Our definitive ranking of Christmas chocolate.

Now I must confess that, under ordinary circumstances, I am more a savoury man than sweet man. But there is one exception – and that is Christmas time. Call it the time of year, but suddenly I am drawn to all things sweet.

And suddenly, for someone who only occasionally entertains a brownie for the rest of the year, chocolate is just one of the tastes of this time of year for me. But what is the best Christmas chocolate around?

Well, as is usually my way, I have sat down and compiled a little ranking of what I believe to be the Gods of festive confectionery. This list was going to be longer, but I have whittled it down to a top 5 because well, you need informed decisions in a world of choice…


I forget exactly when it was I had my first Lindt Lindor truffle. But I do remember that it was nothing short of a game changer.

Creamy, dreamy, yet light, and what you imagine the clouds of heaven would taste like if they were made of chocolate, these carefully wrapped balls of bliss are my go-to now once December 1st rolls round (in moderation, mind).

I also discovered last year, after they opened a Lindt store at Braintree Village (née Freeport) that they do Pick and Mix options, also available to order on their website.

I entertained such an option this year, and the little ‘Hansel and Gretel’ storage box/decoration where I stash hidden Christmas chocolate has been bulging with what I now believe are my favourite choices of flavour: the White Chocolate ones, the 40% Dark Chocolate ones, the Mint ones and the Cappucino ones. And they are incredible.

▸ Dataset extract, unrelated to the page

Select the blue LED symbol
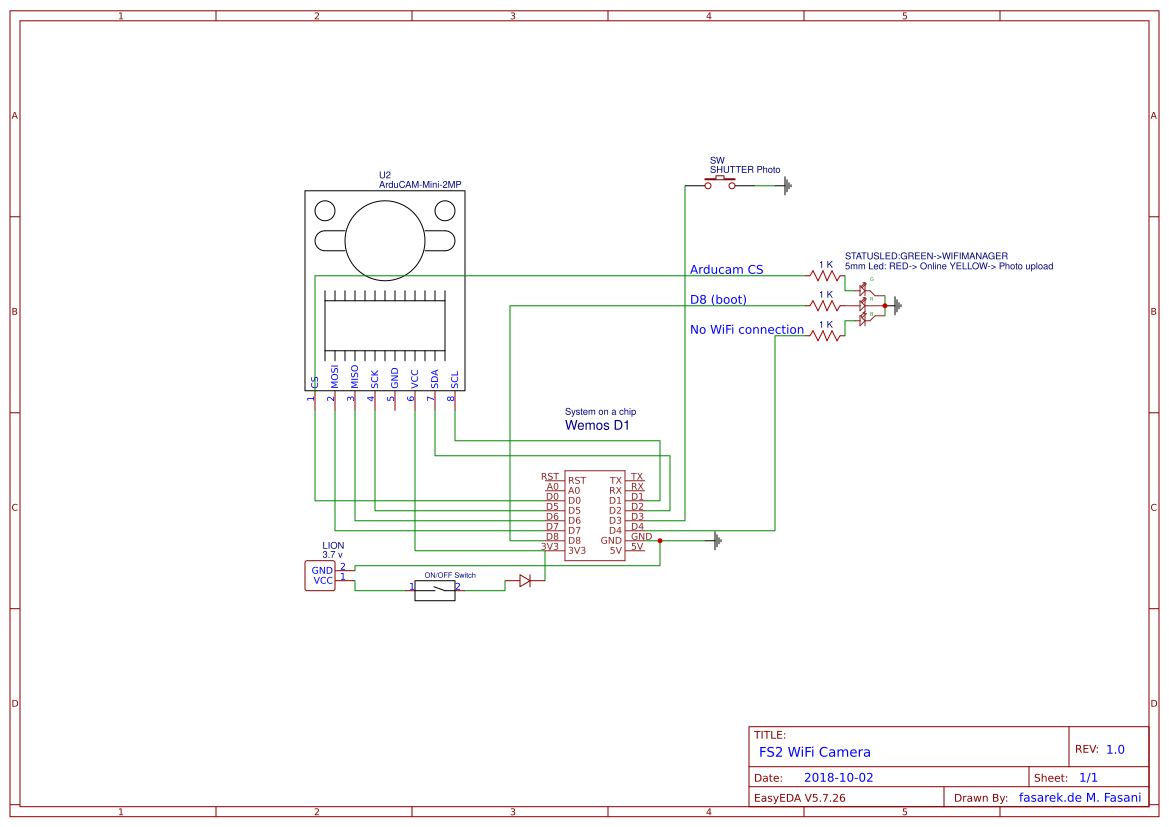Screen dimensions: 1169x827 863,320
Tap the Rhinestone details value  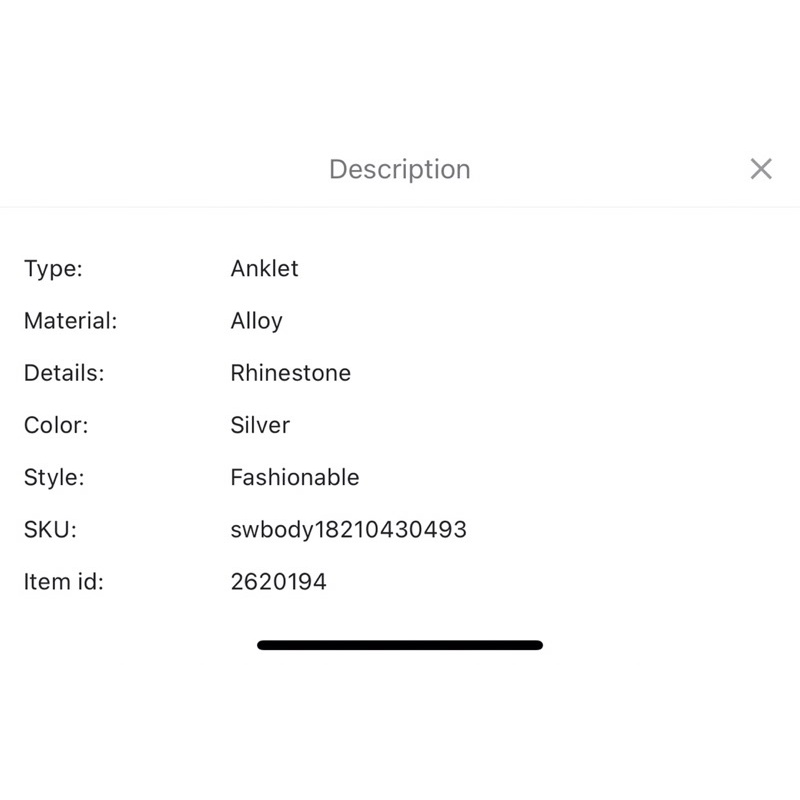pos(291,373)
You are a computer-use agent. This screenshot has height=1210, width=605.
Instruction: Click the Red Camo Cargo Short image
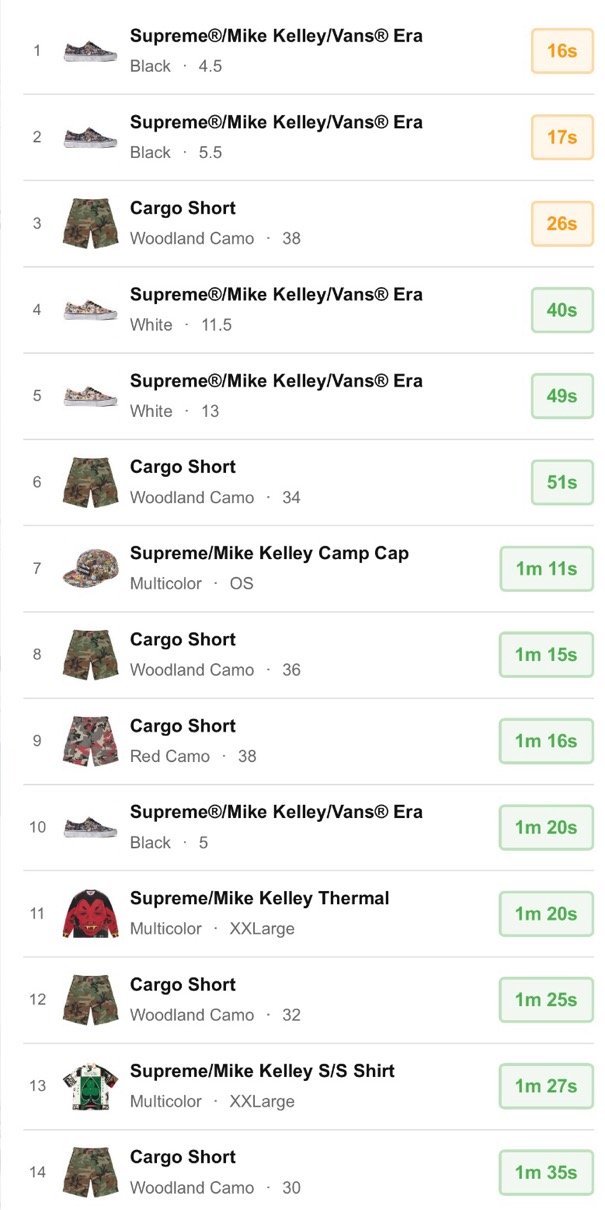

It may come as no surprise that a Swiss chocolate takes second place here. The Swiss are to chocolate what the Swedes are to pop music for me. Up until I was in my early teens, I forever associated Toblerone with those massive bars my dad would bring back from Duty Free at the airport after flying home from Ireland.

Now of course, the bars – designed to emulate the glorious mountain Alps from whence they emanate – are as staple a part of Christmas for me as pigs in blankets and Brussel sprouts. The distinctly mellow sweetness of the chocolate is offset by the nuts and nougat that they’re studded with, and for me feels like I should be in a log cabin with a roaring fire and a fur trim throw for company.


A quick scan of the Wikipedia page for Celebrations – the fun size version of some of Mars, Inc’s staple regular chocolate bars – reveals that they were first released for Christmas 1997. But I distinctly remember that they weren’t that much of a big deal until two Christmases later.

Said Yuletide season, 1999, was of course also the New Millennium celebrations – which made them so aptly tied in, and I remember they were a big deal. From sat at home watching Christmas telly to playing end of term festive games at school, there was a tin of them sat there.

And whilst some admittedly are touched by only the very weird (I mean who eats the Bounty ones, really?) there is something still undeniably good fun about eating miniature versions of Galaxy, Malteasers, Twix and Milky Way that makes you feel like a giant.


Aside from Wispa, Caramel and Crunchie, and given that they can scarcely call most of their other regular bars chocolate these days without pumping them full of other rubbish (jelly beans/popping candy in Dairy Milk is wrong on all levels), I tend to give Cadbury a wide berth on the whole.

With the exception of their Winter Wonderland bars. Only released seasonally as the name might suggest, it is a bar made up of hexagons of milk and white chocolate Christmas tree shapes. This choice is here for evocative reasons.

When I was little, I distinctly remember for Christmas we’d always be given chocolate that was little shapes of Disney characters, that were white chocolate on a milk chocolate tablet base, ranging from Mickey and Minnie Mouse to Donald Duck and Goofy.

I don’t believe these are done anymore, but Winter Wonderland for me is the closest one can get to it and that makes me happy / feel about 3 years old again.


Let’s be honest; if there is a more apt way of signifying it’s December, and that you can eat chocolate for breakfast, an advent calendar is it. And unlike other chocolate, quality matters not here.

Because maybe it’s the dinkiness, the smallest of sensations that you find behind each door with the moulded chocolate shapes of a present/snowflake/Ruud Gullit sitting on a shed that is just magical. It is a feeling rather than an eating experience.

It reminds you of the warmth and joy this season holds the possibility of. Advent calendars are the only time of year I allow anything produced by Kinnerton to pass my lips and I don’t mind that one single bit.